Pourquoi les clubs de football français sont quasiment immortels
Quand la main droite de la FFF (Fédération Française de Football) oublie ce que fait sa main gauche, et se fait… taper sur les doigts.
Le football français est construit sur l’idée que ce que l’on appelle le « numéro d’affiliation » d’un club à la FFF, qui lui donne le droit de s’engager dans un championnat, ne peut être attribué qu’à une structure associative. Même lorsque le club concerné est professionnel et qu’il est constitué à la fois d’une société commerciale, de type SASP (Société Anonyme Sportive Professionnelle) ou SAOS (Société Anonyme à Objet Sportif), qui couvre sa pratique professionnelle, et d'une association, qui couvre sa pratique amateure.
L’idée centrale de ce système à deux étages est de permettre à un club de football de se survivre à lui-même, au travers de son association sportive, en cas de faillite de sa société commerciale.
Bien sûr, cet objectif pourrait être atteint par d’autres voies que celle imposée par notre législation. Mais l’incertitude que crée cette règle pour les actionnaires des clubs professionnels, à qui il est demandé d’investir sans posséder le « sésame » du numéro d’affiliation, est aujourd’hui allègrement contournée par des conventions privées, qui lient les clubs professionnels à « leurs » associations.
Une histoire corse
Les relations entre le club professionnel et « son » association était au cœur de la faillite du Sporting Club de Bastia (SCB), en 2017, et du très intéressant arrêt rendu par le Tribunal administratif de Paris, le 27 juillet dernier 2018. Un arrêt qui interroge sur le fonctionnement du football français, tel que pensé par la Fédération Française de Football (FFF).

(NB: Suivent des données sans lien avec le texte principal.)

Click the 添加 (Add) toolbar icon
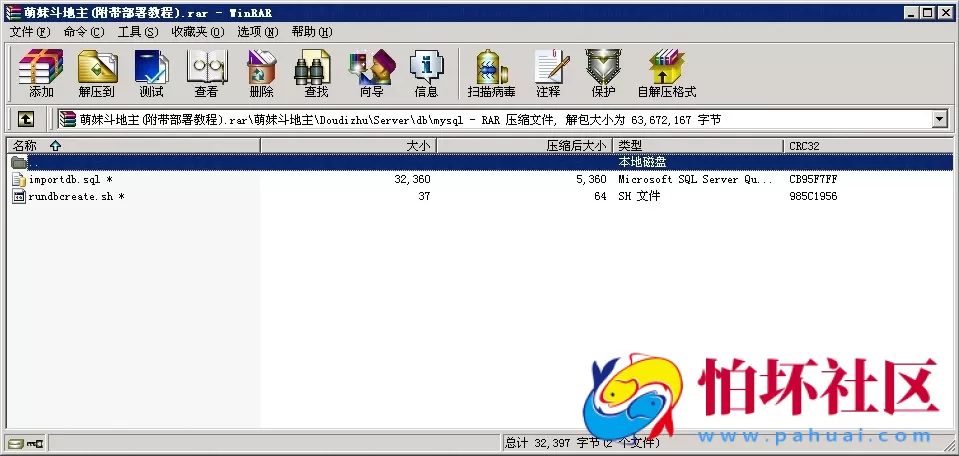Viewport: 959px width, 456px height. 41,73
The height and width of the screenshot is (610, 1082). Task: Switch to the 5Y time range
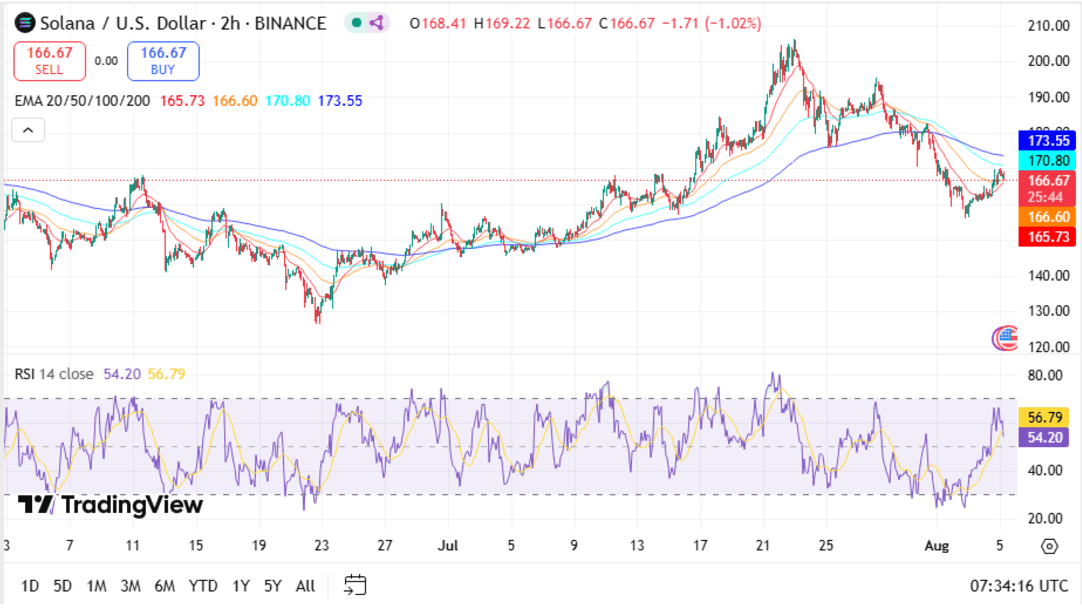click(x=272, y=586)
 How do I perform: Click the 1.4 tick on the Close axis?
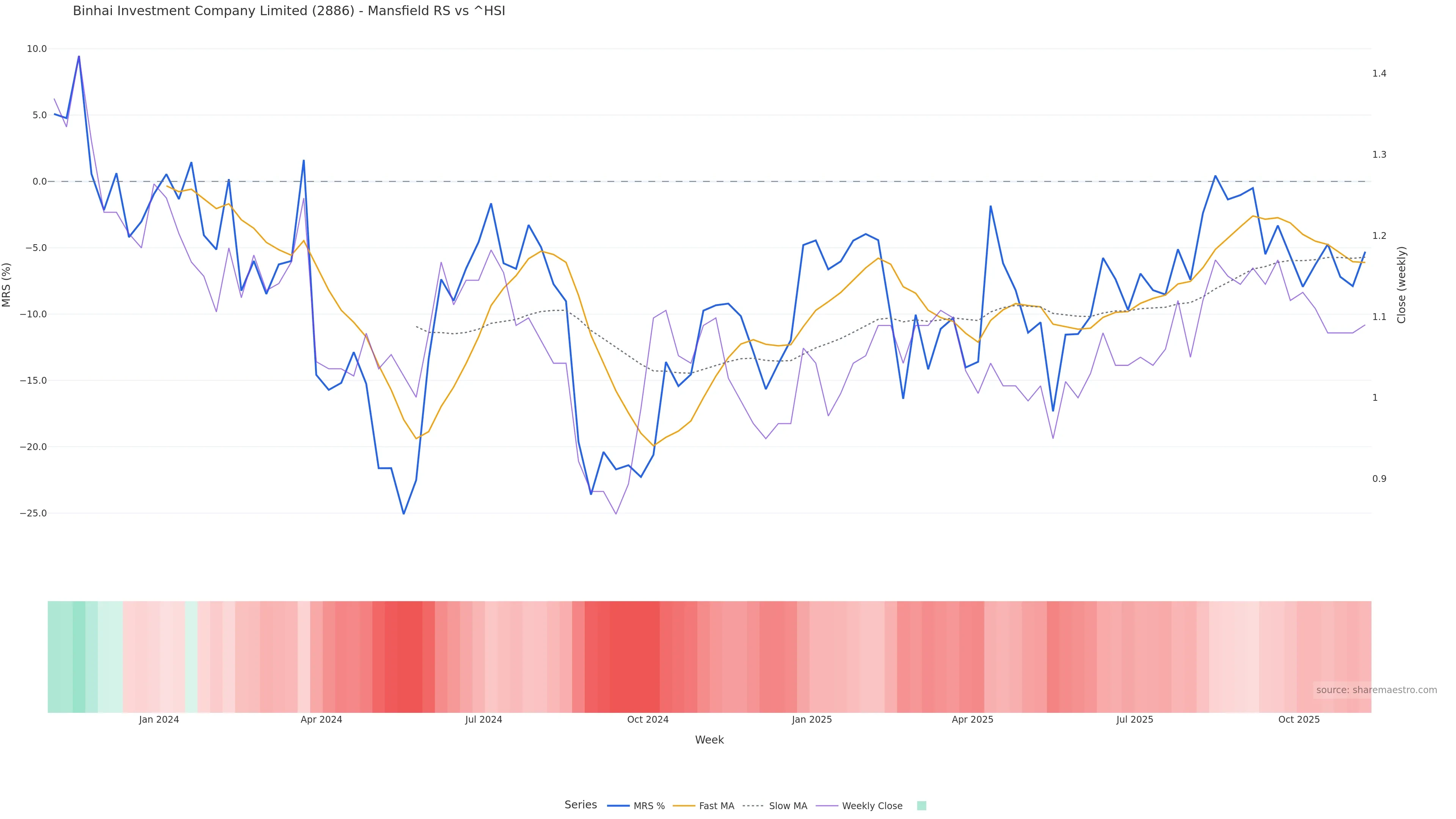pyautogui.click(x=1379, y=74)
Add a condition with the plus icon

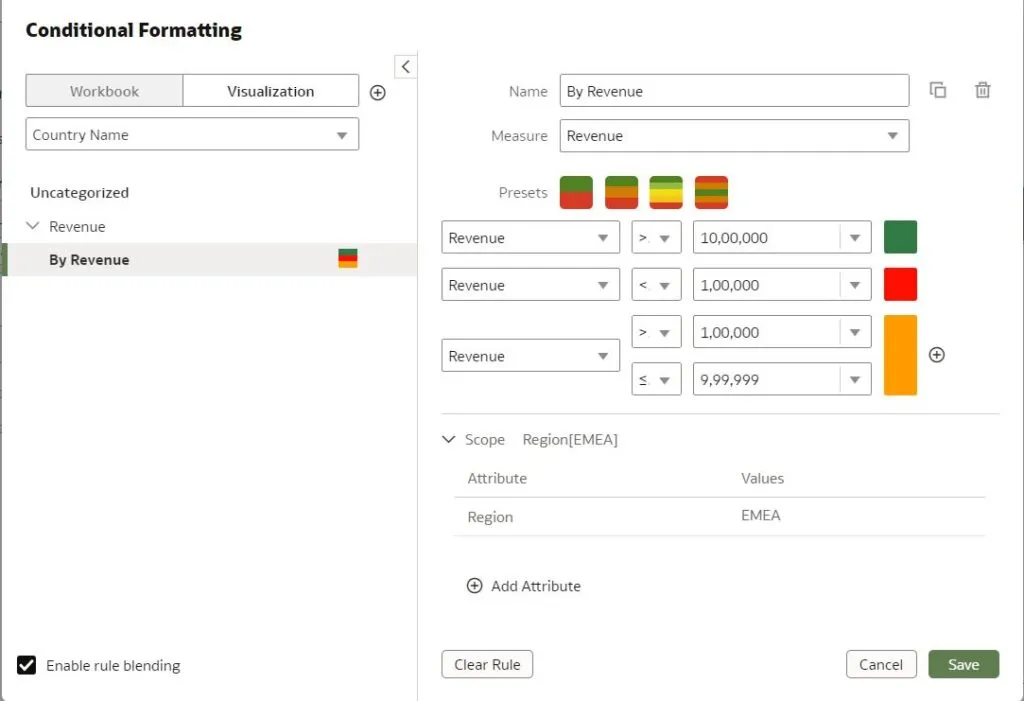(937, 355)
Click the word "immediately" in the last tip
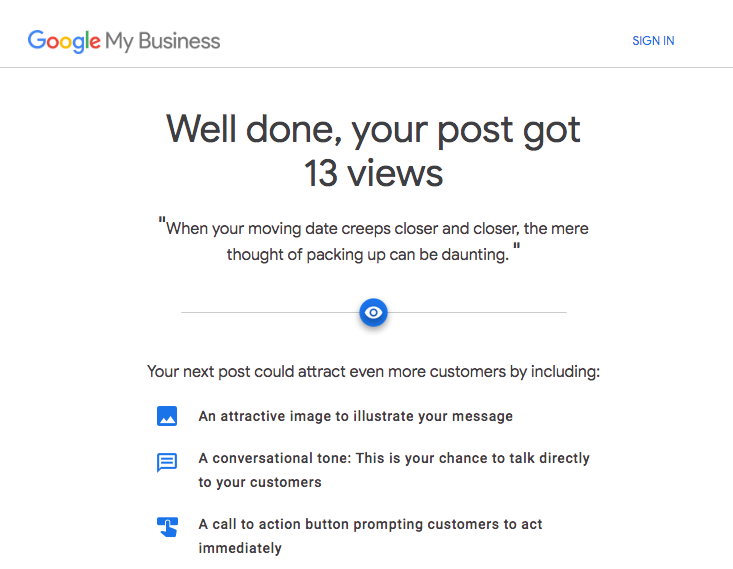 (240, 548)
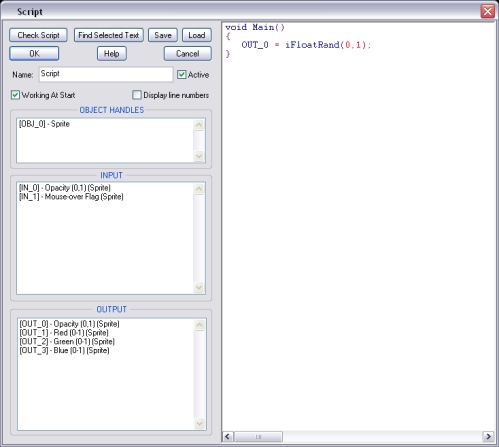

Au départ, les faits sont simples. Le SCB est relégué en Ligue 2 à l’issue de la saison 2016/2017. Une mauvaise saison. Tellement mauvaise que, dans la foulée, le club corse est relégué de Ligue 2 en National 1, après une décision de la DNCG (Direction Nationale du Contrôle de Gestion), confirmée le 12 juillet 2017 en appel.
A partir de là, tout se précipite. Le 7 août, la SASP Sporting Club de Bastia et l’association Sporting Club de Bastia résilient la convention qui les lient, avant que la SASP ne se déclare en cessation de paiement. Le 14 août, la SASP informe par écrit la FFF de son refus de s’engager en championnat de National 1 et l’association Sporting Club de Bastia demande dans la foulée - à titre dérogatoire – le droit de jouer en National 3.
La FFF, par une décision en date du 16 août 2017, décide d’accéder à la demande de l’association. Mais, car il y a un mais, elle informe cette dernière qu’elle est désormais redevable de l’ensemble des dettes fédérales contractées par le club.
L’association refuse et forme un recours en conciliation devant le CNOSF, qui rejette sa position. Elle décide alors de former un recours devant le Tribunal administratif de Paris, qui lui donne raison. A juste titre.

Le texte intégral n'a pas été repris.